* TRY IT
Wherever a line in the records contains the word "first", return that line.
★ ★ ★ ★
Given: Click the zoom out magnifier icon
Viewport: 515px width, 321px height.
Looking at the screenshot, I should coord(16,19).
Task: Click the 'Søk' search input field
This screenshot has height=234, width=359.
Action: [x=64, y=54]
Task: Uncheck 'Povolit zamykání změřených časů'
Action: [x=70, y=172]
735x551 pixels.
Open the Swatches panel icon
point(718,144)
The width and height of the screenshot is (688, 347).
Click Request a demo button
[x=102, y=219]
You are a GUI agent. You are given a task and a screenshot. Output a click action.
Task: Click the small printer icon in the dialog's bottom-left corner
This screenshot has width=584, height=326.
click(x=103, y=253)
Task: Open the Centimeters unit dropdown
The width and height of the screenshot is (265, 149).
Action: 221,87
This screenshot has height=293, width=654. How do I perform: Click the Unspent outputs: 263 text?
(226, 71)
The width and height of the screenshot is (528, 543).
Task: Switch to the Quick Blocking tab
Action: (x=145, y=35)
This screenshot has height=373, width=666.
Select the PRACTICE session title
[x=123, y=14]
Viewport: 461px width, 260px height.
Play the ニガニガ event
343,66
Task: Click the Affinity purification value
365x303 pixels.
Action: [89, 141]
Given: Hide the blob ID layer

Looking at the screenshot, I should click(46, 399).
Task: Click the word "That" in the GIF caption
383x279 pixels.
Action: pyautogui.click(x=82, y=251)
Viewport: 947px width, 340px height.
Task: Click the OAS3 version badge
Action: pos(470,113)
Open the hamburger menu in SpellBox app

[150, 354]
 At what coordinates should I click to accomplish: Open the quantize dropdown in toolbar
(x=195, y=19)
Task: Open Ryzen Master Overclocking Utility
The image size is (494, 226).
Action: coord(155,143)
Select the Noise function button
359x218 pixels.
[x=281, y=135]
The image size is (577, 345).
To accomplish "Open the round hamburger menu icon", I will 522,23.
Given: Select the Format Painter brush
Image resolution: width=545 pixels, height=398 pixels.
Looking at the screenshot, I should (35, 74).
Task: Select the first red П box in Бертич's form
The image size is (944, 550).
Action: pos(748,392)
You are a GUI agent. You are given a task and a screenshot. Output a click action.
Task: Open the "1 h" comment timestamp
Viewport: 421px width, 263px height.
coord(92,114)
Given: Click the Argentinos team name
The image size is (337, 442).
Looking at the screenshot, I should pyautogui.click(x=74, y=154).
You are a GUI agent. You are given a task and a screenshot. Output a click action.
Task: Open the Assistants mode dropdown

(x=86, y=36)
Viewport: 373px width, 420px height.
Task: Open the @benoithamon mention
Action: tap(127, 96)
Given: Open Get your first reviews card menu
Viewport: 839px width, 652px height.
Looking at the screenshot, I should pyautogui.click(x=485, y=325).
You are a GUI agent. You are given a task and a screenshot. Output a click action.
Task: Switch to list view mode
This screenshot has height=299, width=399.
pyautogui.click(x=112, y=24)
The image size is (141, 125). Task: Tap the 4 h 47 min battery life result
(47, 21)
★ ★ ★ ★
* TASK RESULT
Task: Select the first red П box in Бертич's form
Given: Open Get your first reviews card menu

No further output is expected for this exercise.